For the Zabludowicz Collection, Fitch and Trecartin have pushed their remarkable exploration of the impact of technology on communication, language and the construction of identity to new extremes. The whole gallery has been turned into a unified space through the application of an internal skin of paint and carpet. Visitors enter a sealed environment, suggestive of shifted states of experience and perception.

Based upon the artist's own finely-honed scripts and realised in meticulously created visual worlds, the video works of Ryan Trecartin are also fluid and open – a composite of contributions from a whole cast of collaborators. Fitch and Trecartin work together to create the sculptural installations in which the movies are presented, and the forms of sculpture that exist inside the movies themselves such as the sets and wardrobe. The sculptural installations invoke the mise-en-scène of everyday life, allowing the work to intertwine with memory and lived experience. Viewers are invited to enter this intensely disorientating yet disturbingly familiar space, with Fitch and Trecartin seeing the audience's physical engagement as a crucial extension of the life of the work.

Four 'movies' – a term deliberately used by Trecartin – form the core elements of the project; Junior War, CENTER JENNY, Item Falls and Comma Boat (all 2013). These in turn occupy four sculptural theatres; Villa, Fence, Way, Pole. A fifth theatre, titled Tilt, functions as an observational theatre, activated by its proximity to the other theatres comprising the installation. A crucial audio element played in each of the theatres has been re-mastered by Trecartin for its presentation in London.

The sculptural theatres are reminiscent of vacant suburban environments such as an empty bedroom or stadium bleachers, combined with details such as a chain-link fence or a pile of sleeping bags. Each space functions as a threshold into Fitch and Trecartin's universe.

The tension between history and evolution is a theme that permeates the four movies. Junior War comprises edited footage Trecartin shot of his peers during high school in Ohio in the late 90s. It shows the familiar dark energy of adolescent excess, and also a bygone era before social media ushered in a culture of continually documenting and sharing one's life. The movie sets the tone for Trecartin's evolving role as both participant and observer of our society and culture.

CENTER JENNY is set in a post-human future where a new type of people are studying their ancestors through a gaming system. We find ourselves inside a dystopian University, with an army of pupils all named 'Jenny' who must negotiate a terrain of competition and cruelty in order to ascend to the next caste-like 'level'.

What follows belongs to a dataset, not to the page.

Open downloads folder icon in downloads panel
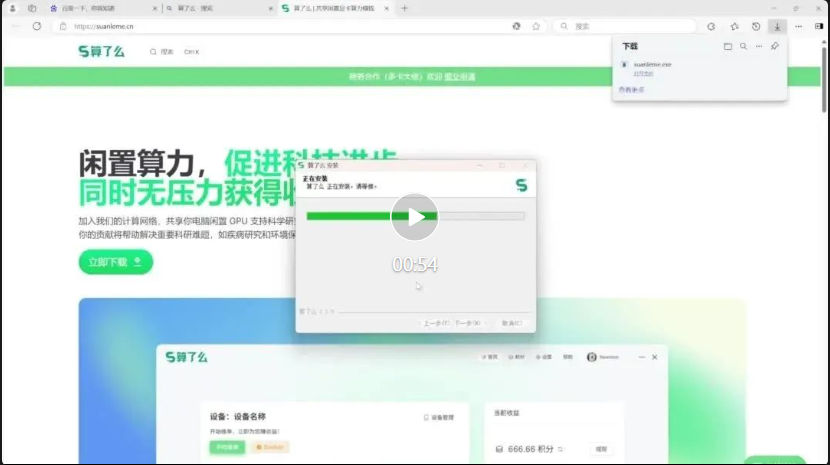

Item Falls, filmed at Fitch and Trecartin's home in the Los Angeles neighbourhood of Los Feliz, shows multiple performers seemingly trapped in a perpetual audition while being assailed by animation effects. The actors' ability to evolve across different stages determines their identity and social standing. Throughout the filming process Trecartin remained in character as an anthropomorphized version of the very process of directing – the capturing, witnessing and organization of information into a mediated state. Footage of the artist as a hostile and unstable film director makes up a final movie, the three-channel work Comma Boat.

Rather than an ironic or simplistic parody of our mediated culture, Trecartin implicates himself fully inside of its workings. From this cacophony he manages to edit language, performances, virtual surfaces and three-dimensional forms into inventive and emotionally affecting spaces that reflect something of the chaos of existence.

The exhibition is accompanied by a major new publication due out in November, and a programme of live events.